DOCUMENT SOURCE
-=-=-=-=-
Par A. Boumezrag – On croit souvent que seuls les dictateurs fabriquent des monstres politiques. Erreur. Les démocraties ont, elles aussi, ce talent : créer des créatures qui se nourrissent de peur, d’urgence et de lois votées sous caféine. Aux Etats-Unis et en France, ces monstres sont polis, ponctuels et parfois invisibles… mais terriblement efficaces pour rappeler que liberté et sécurité peuvent parfois rimer avec absurdité.

Il y a des monstres qu’on voit venir : Godzilla, King Kong, ou l’oncle Gérard après trois verres de vin. Et puis il y a ceux que l’on ne voit pas venir, mais qui finissent par vous dévorer… les monstres politiques. Et, surprise, ils ne se cantonnent pas aux dictatures lointaines. Les démocraties, ces parangons de liberté et de débat civilisé, ont, elles aussi, un talent certain pour engendrer leurs créatures. Les Etats-Unis et la France, en bons élèves de cette école de monstrologie moderne, ne dérogent pas à la règle.

Dans les démocraties, le monstre est plus subtil. Il porte des costumes-cravates, des badges et parfois des lunettes rondes. Aux Etats-Unis, après le 11 septembre 2001, la NSA s’est mise à observer tout ce qui bougeait : vos mails, vos appels, vos recherches Google, et probablement vos rêves. La surveillance massive, censée protéger la nation, s’est transformée en un monstre numérique invisible mais omniprésent. La peur sert à justifier des mesures exceptionnelles, et le monstre se glisse dans les interstices de la démocratie.
-=-=-=-=-
DONNÉES EXTRAITES
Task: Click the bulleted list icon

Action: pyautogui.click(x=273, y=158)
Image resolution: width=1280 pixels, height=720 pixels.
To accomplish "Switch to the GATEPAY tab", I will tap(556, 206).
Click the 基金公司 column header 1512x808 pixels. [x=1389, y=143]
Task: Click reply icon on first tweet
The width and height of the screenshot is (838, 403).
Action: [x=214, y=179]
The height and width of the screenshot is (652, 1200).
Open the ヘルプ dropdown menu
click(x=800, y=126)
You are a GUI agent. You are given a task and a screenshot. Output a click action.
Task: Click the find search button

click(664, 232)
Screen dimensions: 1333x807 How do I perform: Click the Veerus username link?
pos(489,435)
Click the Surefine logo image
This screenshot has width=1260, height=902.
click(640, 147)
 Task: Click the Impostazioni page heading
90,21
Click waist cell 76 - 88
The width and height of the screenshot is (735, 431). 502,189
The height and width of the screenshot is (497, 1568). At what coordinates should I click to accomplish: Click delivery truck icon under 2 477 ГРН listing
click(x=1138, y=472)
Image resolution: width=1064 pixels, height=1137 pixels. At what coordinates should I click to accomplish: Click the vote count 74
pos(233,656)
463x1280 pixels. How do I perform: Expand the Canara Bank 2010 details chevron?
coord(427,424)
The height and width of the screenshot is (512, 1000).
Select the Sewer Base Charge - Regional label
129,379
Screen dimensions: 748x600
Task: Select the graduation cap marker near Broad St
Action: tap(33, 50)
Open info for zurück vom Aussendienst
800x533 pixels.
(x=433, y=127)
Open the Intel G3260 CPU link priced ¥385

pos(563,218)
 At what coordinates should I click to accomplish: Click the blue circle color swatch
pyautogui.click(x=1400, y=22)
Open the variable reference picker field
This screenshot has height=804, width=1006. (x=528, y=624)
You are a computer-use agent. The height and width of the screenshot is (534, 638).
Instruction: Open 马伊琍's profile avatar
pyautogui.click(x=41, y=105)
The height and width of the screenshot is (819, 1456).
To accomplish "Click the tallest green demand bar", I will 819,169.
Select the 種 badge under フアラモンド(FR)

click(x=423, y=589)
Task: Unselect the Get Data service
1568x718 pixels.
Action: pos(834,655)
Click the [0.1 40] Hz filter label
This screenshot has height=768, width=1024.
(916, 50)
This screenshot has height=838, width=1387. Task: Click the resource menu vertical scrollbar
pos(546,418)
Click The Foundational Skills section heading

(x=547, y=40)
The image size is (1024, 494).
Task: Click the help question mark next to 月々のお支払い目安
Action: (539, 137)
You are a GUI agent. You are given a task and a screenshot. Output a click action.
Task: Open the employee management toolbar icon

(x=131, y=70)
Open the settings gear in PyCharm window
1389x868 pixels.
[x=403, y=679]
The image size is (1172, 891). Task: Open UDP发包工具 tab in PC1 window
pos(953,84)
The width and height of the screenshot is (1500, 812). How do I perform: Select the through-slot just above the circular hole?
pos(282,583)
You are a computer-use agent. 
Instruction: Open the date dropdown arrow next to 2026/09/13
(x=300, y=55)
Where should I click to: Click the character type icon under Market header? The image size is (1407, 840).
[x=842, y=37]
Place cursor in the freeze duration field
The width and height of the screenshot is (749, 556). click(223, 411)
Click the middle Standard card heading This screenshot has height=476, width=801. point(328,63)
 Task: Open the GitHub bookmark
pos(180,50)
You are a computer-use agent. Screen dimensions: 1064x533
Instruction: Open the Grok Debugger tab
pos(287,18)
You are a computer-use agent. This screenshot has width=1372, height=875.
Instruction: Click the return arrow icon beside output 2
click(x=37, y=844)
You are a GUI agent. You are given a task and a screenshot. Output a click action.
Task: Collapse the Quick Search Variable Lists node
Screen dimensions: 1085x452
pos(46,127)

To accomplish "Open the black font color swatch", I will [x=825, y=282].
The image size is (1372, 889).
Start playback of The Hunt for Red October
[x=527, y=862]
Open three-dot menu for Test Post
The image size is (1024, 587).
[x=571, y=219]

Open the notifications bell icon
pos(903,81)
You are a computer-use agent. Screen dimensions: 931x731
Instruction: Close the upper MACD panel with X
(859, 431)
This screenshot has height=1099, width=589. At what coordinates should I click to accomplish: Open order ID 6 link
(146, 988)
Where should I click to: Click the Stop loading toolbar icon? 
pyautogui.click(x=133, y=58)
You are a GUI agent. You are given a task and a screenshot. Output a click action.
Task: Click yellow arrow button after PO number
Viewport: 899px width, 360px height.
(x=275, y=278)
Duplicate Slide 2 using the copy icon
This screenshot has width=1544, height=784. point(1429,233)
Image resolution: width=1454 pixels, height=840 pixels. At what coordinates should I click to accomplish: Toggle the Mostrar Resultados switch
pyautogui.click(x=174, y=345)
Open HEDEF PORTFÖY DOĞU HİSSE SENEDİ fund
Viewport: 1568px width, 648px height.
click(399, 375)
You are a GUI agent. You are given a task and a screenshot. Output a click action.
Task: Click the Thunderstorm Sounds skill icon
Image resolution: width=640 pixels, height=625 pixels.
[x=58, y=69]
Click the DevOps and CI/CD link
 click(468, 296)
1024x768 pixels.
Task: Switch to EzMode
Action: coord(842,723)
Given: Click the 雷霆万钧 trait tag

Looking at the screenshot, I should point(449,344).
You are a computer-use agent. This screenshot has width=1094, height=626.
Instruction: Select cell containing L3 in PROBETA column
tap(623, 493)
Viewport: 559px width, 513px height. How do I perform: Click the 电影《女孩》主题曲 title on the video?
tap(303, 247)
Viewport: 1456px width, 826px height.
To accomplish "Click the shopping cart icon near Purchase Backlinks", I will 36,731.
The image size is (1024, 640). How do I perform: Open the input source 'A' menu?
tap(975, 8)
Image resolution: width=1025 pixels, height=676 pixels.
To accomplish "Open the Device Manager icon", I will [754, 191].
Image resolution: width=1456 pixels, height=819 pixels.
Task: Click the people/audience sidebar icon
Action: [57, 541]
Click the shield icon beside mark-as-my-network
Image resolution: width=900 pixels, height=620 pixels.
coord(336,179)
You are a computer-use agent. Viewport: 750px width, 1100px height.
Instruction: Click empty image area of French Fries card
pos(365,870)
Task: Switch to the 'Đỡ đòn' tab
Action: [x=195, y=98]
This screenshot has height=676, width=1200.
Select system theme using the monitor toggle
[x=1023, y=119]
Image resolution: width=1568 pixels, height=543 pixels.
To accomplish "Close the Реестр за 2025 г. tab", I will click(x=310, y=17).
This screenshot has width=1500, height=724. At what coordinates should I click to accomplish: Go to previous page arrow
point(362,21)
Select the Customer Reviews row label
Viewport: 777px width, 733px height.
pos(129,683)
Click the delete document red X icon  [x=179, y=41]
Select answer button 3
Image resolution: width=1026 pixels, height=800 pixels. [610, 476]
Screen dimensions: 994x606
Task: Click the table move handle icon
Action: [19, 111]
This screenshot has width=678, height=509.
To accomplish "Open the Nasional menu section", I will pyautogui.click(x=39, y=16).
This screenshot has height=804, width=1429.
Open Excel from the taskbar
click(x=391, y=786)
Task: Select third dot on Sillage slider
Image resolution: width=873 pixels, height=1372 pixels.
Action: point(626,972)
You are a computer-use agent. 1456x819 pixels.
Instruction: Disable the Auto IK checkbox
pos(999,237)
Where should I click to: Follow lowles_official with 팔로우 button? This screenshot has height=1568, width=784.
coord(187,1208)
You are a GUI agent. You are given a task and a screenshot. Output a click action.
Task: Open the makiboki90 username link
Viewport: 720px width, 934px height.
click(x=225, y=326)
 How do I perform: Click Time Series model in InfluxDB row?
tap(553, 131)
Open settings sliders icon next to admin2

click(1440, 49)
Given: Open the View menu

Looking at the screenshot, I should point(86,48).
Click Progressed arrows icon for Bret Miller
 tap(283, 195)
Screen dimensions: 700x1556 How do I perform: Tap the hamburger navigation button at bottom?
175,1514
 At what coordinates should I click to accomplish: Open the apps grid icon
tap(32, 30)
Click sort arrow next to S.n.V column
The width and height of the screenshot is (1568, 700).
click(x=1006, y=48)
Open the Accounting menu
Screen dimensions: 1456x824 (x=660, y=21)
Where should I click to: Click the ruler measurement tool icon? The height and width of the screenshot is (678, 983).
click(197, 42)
-=-=-=-=-
CONSIGNE
Poursuivez le texte sur les monstres politiques engendrés par les démocraties en reprenant juste après sa dernière phrase.

RÉPONSE ATTENDUE
La France, quant à elle, n’est pas en reste. Les états d’urgence successifs, la multiplication des lois antiterroristes et la surveillance électronique font aujourd’hui office de monstre domestique : discret, mais capable de neutraliser tout opposant potentiel… ou juste de surveiller vos SMS.

Pourquoi les démocraties fabriquent-elles ces monstres ? Pour obtenir la sécurité d’un régime autoritaire, sans en subir les inconvénients – comme la mauvaise presse ou les sanctions internationales. On invente des ennemis : immigrés, terroristes, théories du complot ou mouvements sociaux. Ces monstres sont nourris par la peur identitaire et l’urgence morale, concentrant le pouvoir exécutif et contournant parfois les institutions de contrôle. Résultat : un monstre hybride, mi-institution, mi-instrument de peur, capable de grands dégâts, tout en se présentant comme garant de la liberté. Ironique, non ?

La géographie et la géopolitique ajoutent leur couche à cette comédie noire. Les Etats-Unis, pays-continent avec 50 Etats et une armée de bureaucrates et de services secrets dignes d’un roman de John le Carré, disposent d’un arsenal institutionnel énorme. Le monstre démocratique y prend la forme de forces locales militarisées, de surveillance électronique massive, de tribunaux spéciaux, le tout sous le doux prétexte de «sécurité nationale». Pendant ce temps, la France, plus petite géographiquement mais ambitieuse sur la scène mondiale, compense par un monstre plus centralisé : polices, services de renseignement et lois restrictives. Chaque pays adapte son monstre à son territoire, sa population et sa culture politique.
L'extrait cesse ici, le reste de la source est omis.